--- begin Material provided ---

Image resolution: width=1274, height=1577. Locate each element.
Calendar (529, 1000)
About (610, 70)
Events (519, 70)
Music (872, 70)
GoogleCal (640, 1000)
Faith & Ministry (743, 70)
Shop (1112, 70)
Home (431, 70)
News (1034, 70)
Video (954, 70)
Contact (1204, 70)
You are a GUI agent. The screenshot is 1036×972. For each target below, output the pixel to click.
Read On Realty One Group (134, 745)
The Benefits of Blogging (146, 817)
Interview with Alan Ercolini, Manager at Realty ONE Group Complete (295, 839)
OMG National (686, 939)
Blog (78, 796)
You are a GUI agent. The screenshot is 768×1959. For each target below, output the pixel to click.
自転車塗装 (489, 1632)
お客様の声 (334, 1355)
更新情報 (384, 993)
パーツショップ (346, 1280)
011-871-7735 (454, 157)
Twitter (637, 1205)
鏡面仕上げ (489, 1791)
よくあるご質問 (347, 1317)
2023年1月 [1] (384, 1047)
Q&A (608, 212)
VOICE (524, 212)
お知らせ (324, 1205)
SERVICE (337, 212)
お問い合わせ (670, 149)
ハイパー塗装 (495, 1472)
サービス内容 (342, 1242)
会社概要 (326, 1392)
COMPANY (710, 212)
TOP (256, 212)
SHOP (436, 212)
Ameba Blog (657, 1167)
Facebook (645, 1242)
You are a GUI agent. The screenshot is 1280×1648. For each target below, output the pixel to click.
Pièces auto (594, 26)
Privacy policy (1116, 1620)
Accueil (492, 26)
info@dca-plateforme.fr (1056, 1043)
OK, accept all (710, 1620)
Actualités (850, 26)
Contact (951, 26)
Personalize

--- end Material provided ---

## Given instruction
Put every line of the data above into a numbered list, one line per item, leaving out any blank lines.

## Result for this task
1. Image resolution: width=1274, height=1577. Locate each element.
2. Calendar (529, 1000)
3. About (610, 70)
4. Events (519, 70)
5. Music (872, 70)
6. GoogleCal (640, 1000)
7. Faith & Ministry (743, 70)
8. Shop (1112, 70)
9. Home (431, 70)
10. News (1034, 70)
11. Video (954, 70)
12. Contact (1204, 70)
13. You are a GUI agent. The screenshot is 1036×972. For each target below, output the pixel to click.
14. Read On Realty One Group (134, 745)
15. The Benefits of Blogging (146, 817)
16. Interview with Alan Ercolini, Manager at Realty ONE Group Complete (295, 839)
17. OMG National (686, 939)
18. Blog (78, 796)
19. You are a GUI agent. The screenshot is 768×1959. For each target below, output the pixel to click.
20. 自転車塗装 (489, 1632)
21. お客様の声 (334, 1355)
22. 更新情報 (384, 993)
23. パーツショップ (346, 1280)
24. 011-871-7735 (454, 157)
25. Twitter (637, 1205)
26. 鏡面仕上げ (489, 1791)
27. よくあるご質問 (347, 1317)
28. 2023年1月 [1] (384, 1047)
29. Q&A (608, 212)
30. VOICE (524, 212)
31. お知らせ (324, 1205)
32. SERVICE (337, 212)
33. お問い合わせ (670, 149)
34. ハイパー塗装 (495, 1472)
35. サービス内容 (342, 1242)
36. 会社概要 (326, 1392)
37. COMPANY (710, 212)
38. TOP (256, 212)
39. SHOP (436, 212)
40. Ameba Blog (657, 1167)
41. Facebook (645, 1242)
42. You are a GUI agent. The screenshot is 1280×1648. For each target below, output the pixel to click.
43. Pièces auto (594, 26)
44. Privacy policy (1116, 1620)
45. Accueil (492, 26)
46. info@dca-plateforme.fr (1056, 1043)
47. OK, accept all (710, 1620)
48. Actualités (850, 26)
49. Contact (951, 26)
50. Personalize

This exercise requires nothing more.